Wang Chunbi (王純碧, 25 April 1916 – 25 July 1981) was a Chinese educator and politician. She was among the first group of women elected to the Legislative Yuan in 1948.

==Biography==
Born in 1916, Wang was originally from Lanjiang in Suining County, Sichuan province. Her father died when she was young and she was raised by her mother, who hired a missionary to teach her. She was educated at Huaying Girls' Middle School in Chengdu and later attended Sichuan University, where she earned a bachelor of education degree. During her studies her brother asked her to return home to get married, but she refused. When her brother cut off her funding, she went to court and won the rights to part of the property left by her father in Xiajiaba.

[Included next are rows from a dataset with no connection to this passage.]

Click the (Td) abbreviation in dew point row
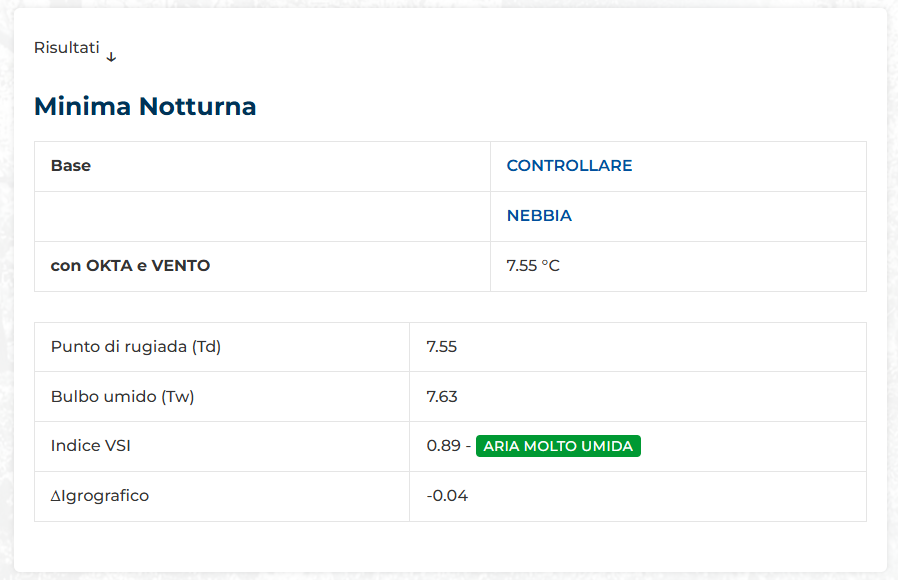The height and width of the screenshot is (580, 898). point(206,347)
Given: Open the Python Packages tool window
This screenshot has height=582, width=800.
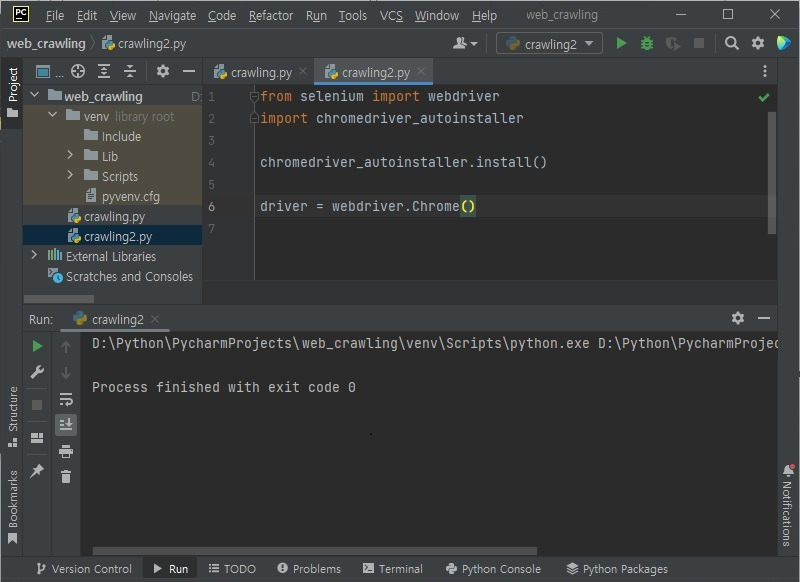Looking at the screenshot, I should [x=616, y=568].
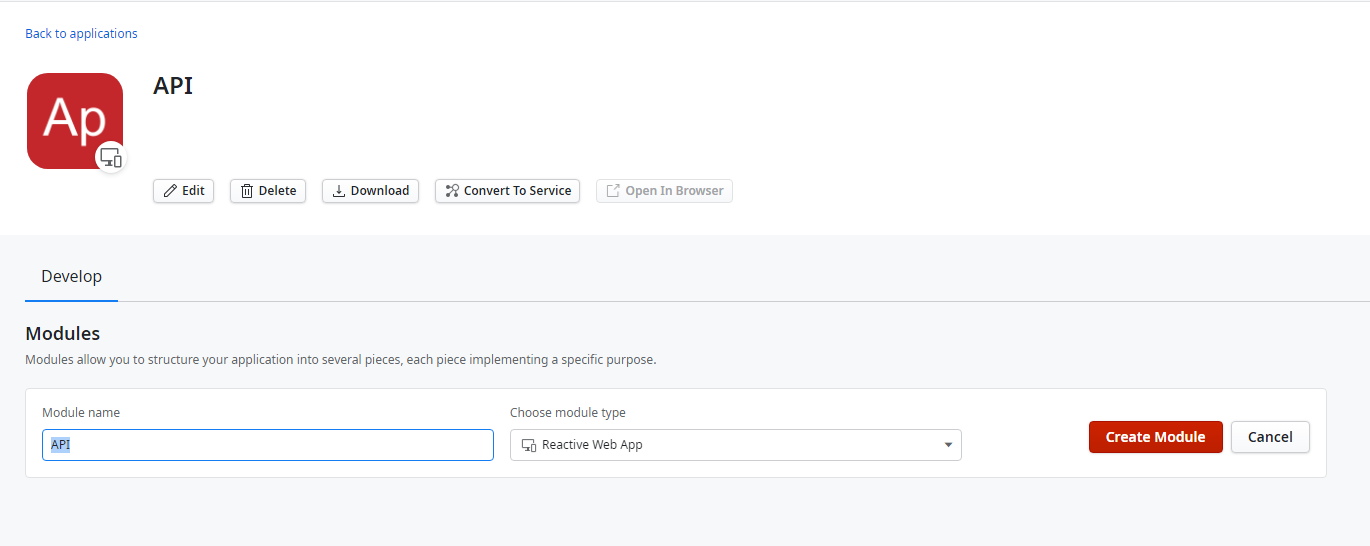Click the Module name field label
Viewport: 1370px width, 546px height.
coord(81,413)
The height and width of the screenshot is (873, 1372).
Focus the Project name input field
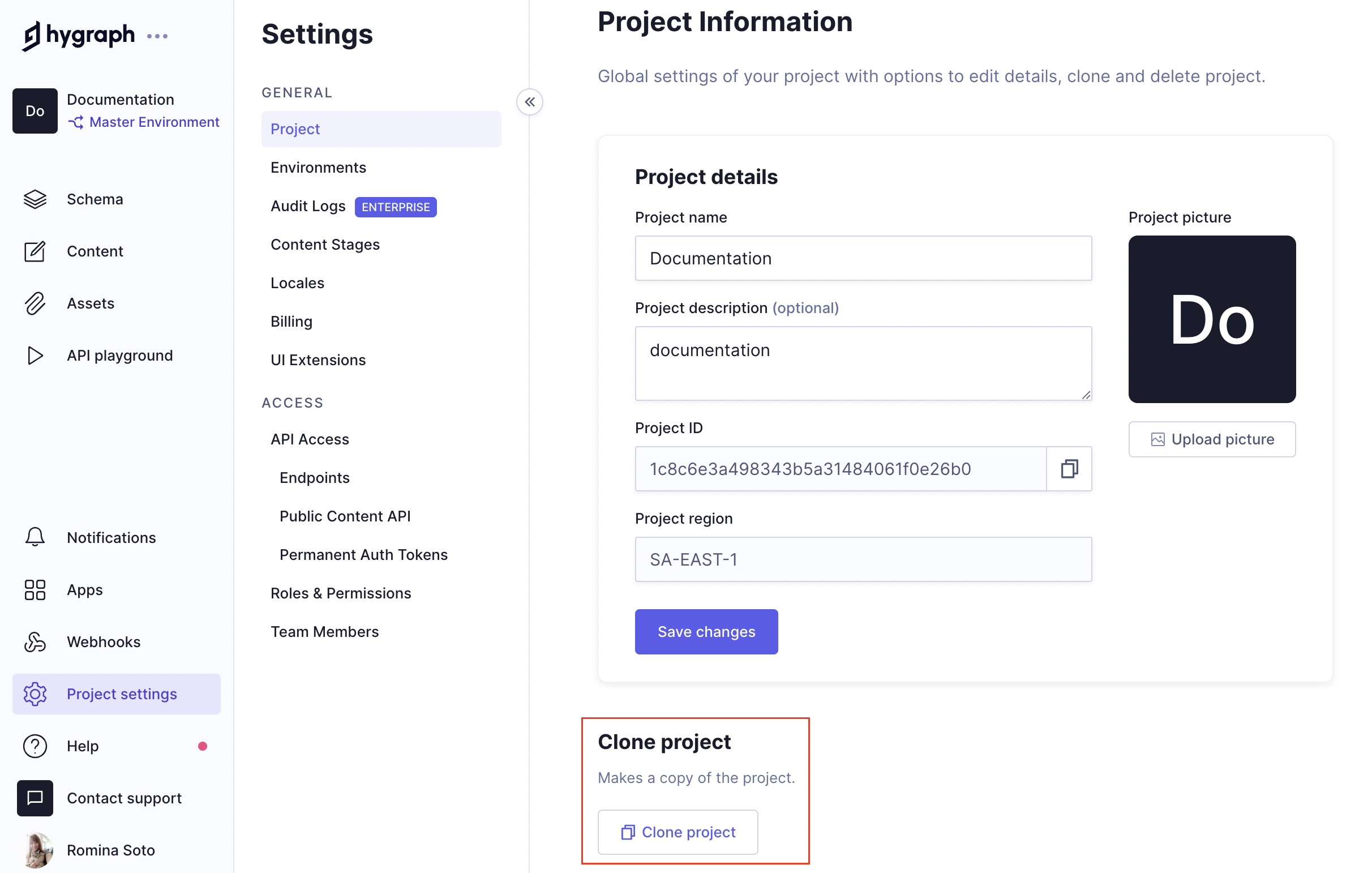[x=863, y=258]
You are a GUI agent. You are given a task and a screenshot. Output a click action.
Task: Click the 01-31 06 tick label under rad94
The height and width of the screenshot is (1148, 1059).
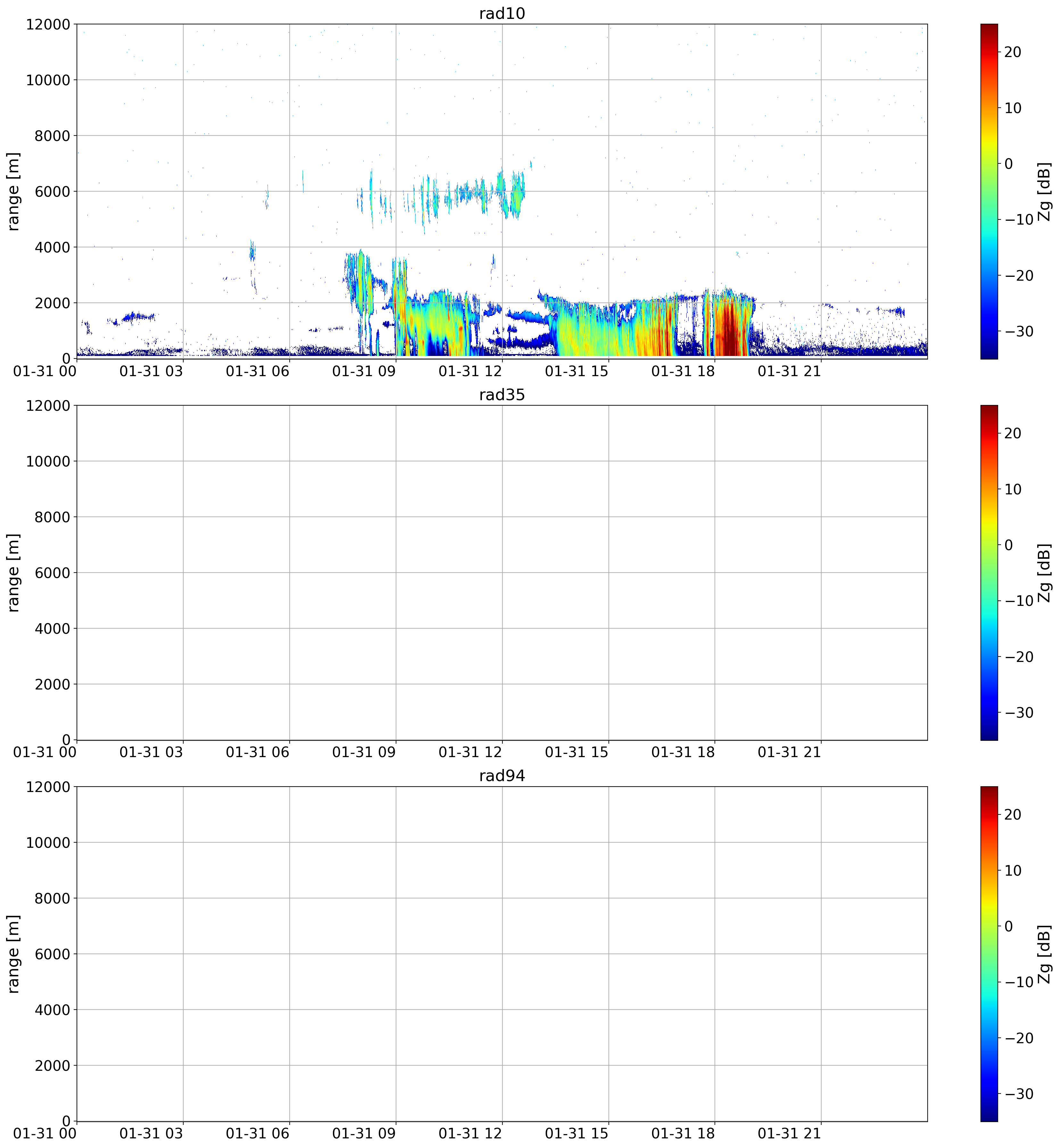pos(258,1133)
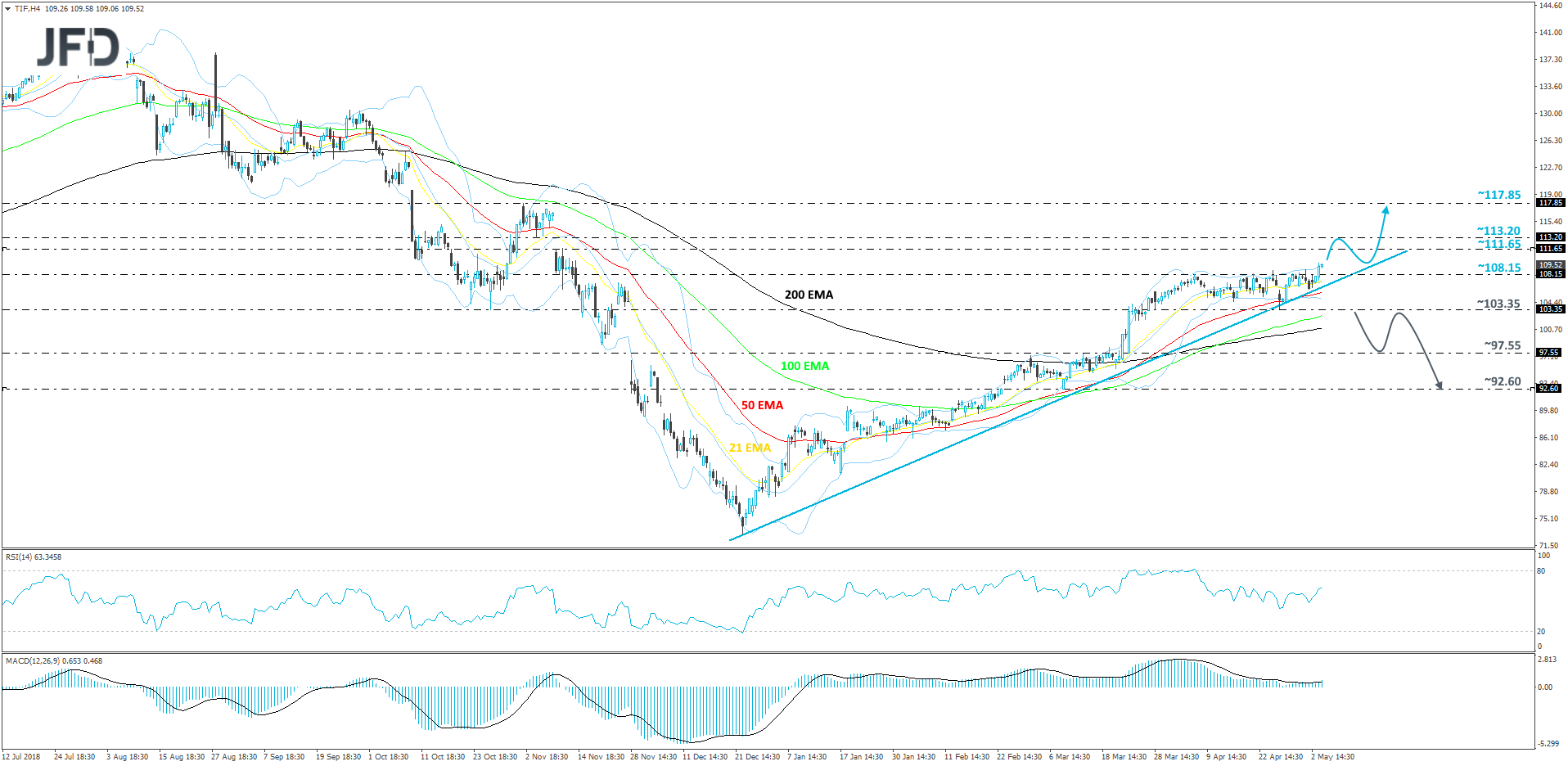Click the ~117.85 resistance level text

1499,195
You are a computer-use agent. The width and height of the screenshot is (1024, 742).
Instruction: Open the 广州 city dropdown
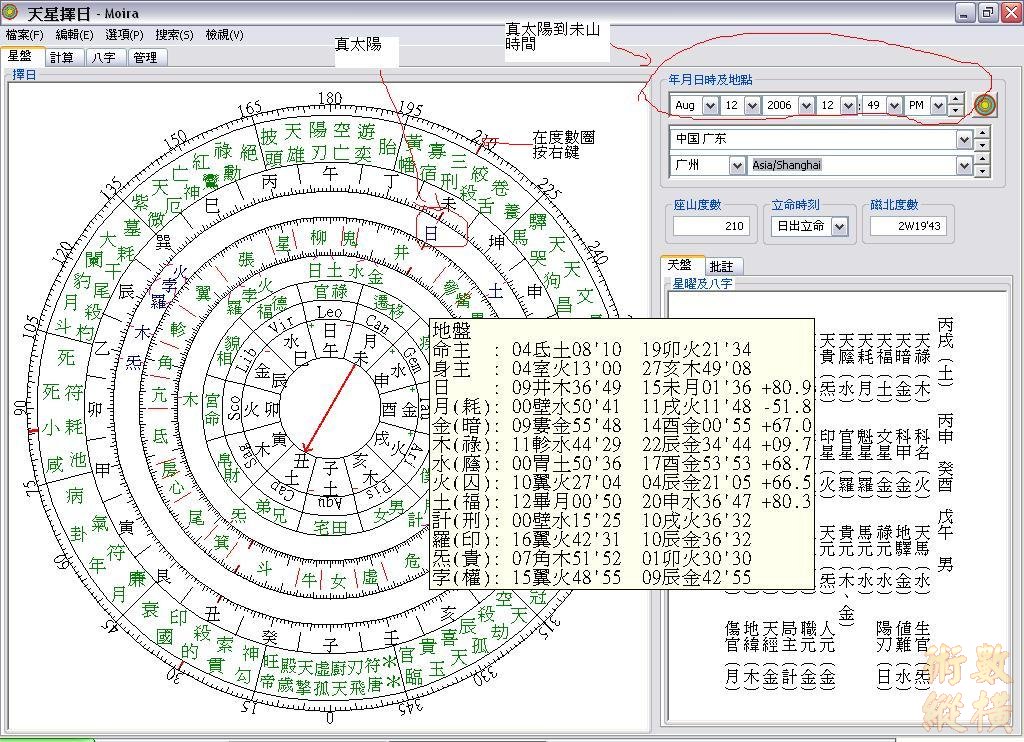pos(737,165)
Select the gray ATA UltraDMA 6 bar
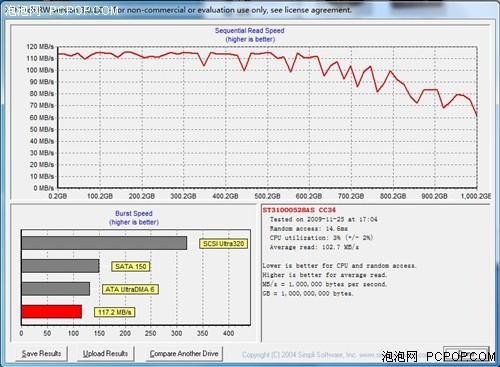This screenshot has height=367, width=500. tap(56, 289)
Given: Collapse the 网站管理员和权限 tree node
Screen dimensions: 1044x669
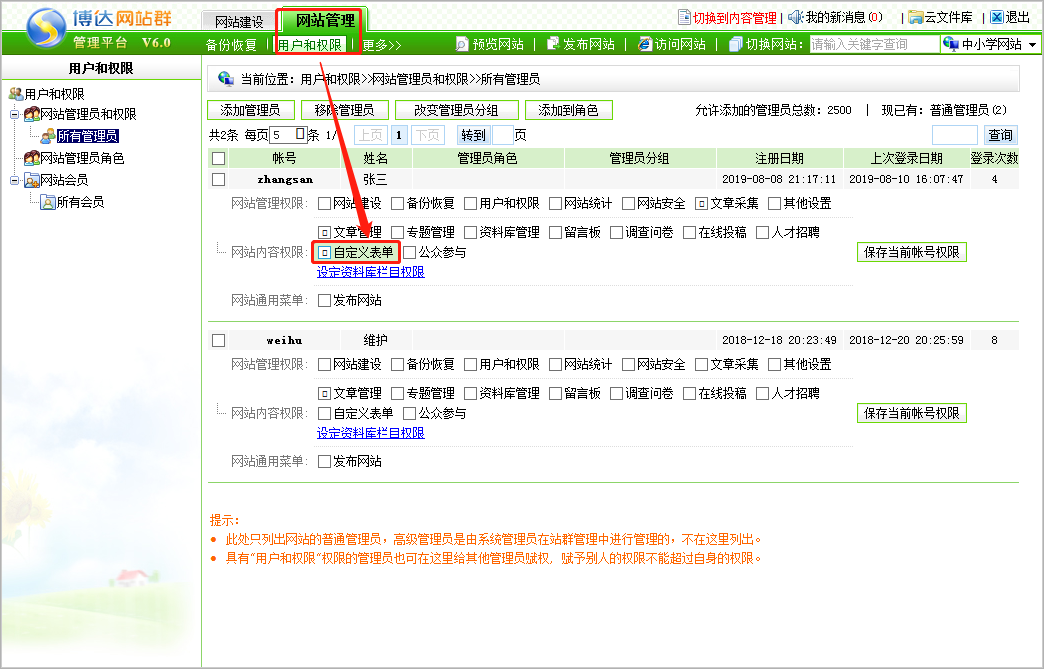Looking at the screenshot, I should click(x=14, y=114).
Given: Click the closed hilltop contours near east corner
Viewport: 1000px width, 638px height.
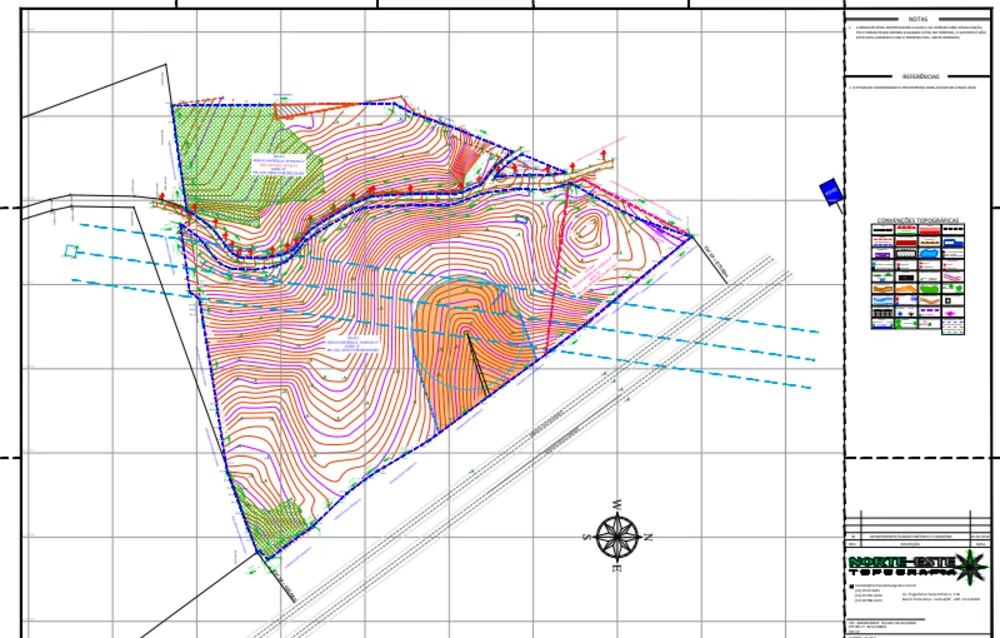Looking at the screenshot, I should click(x=587, y=231).
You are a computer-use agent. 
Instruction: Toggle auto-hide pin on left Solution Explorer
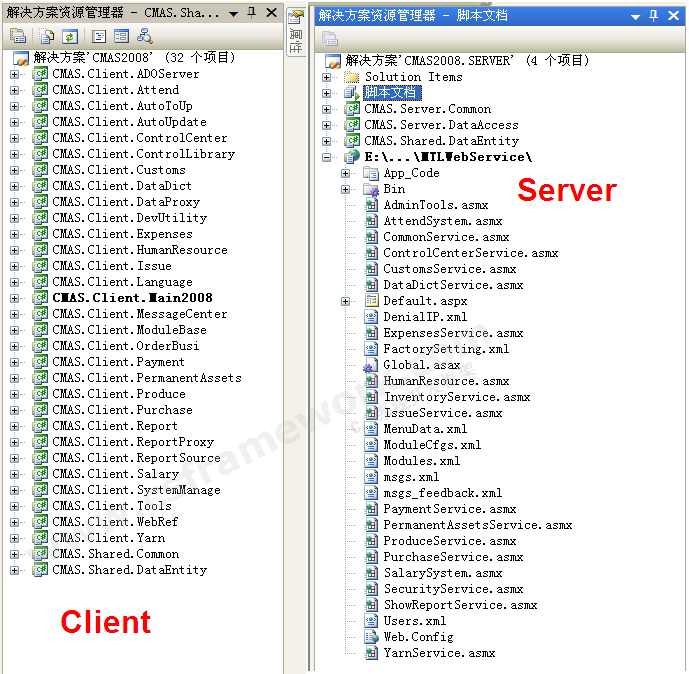click(x=250, y=13)
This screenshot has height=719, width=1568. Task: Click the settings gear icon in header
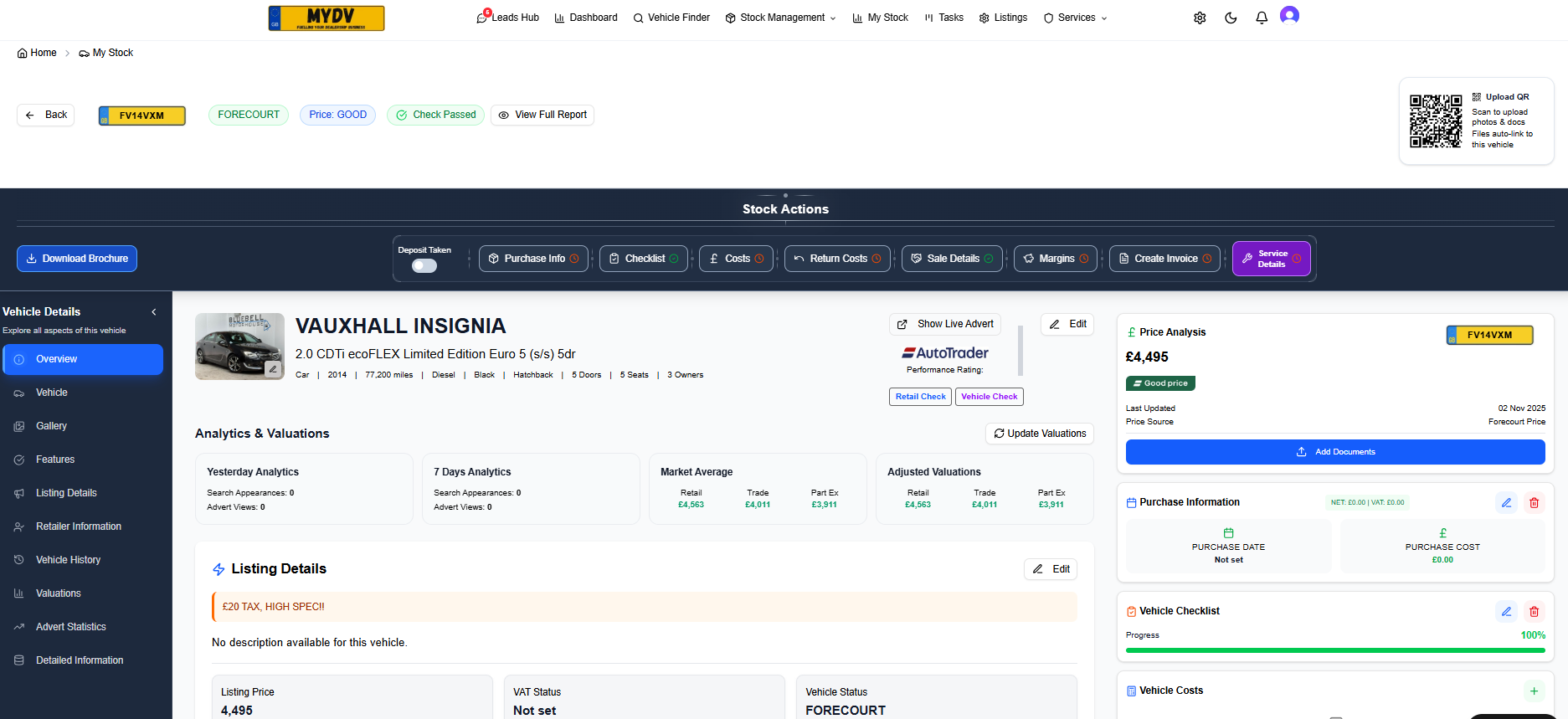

After graduating Wang taught in schools in Chengdu and was appointed headteacher of Neijiang County Normal School and the high school affiliated with Chenghua University. She married her former classmate Wang Hui in 1933. She later became a lecturer at Sichuan University and headed Jiangbei Provincial Women Teachers School. She also served on the committee of Sichuan Provincial Museum of Education and Science.

In the 1948 elections for the Legislative Yuan, Wang was a Kuomintang candidate in Sichuan, and was elected to parliament. She relocated to Taiwan during the Chinese Civil War, where she became a member of the Institute of Revolutionary Practice. She remained a member of the Legislative Yuan until her death in 1981.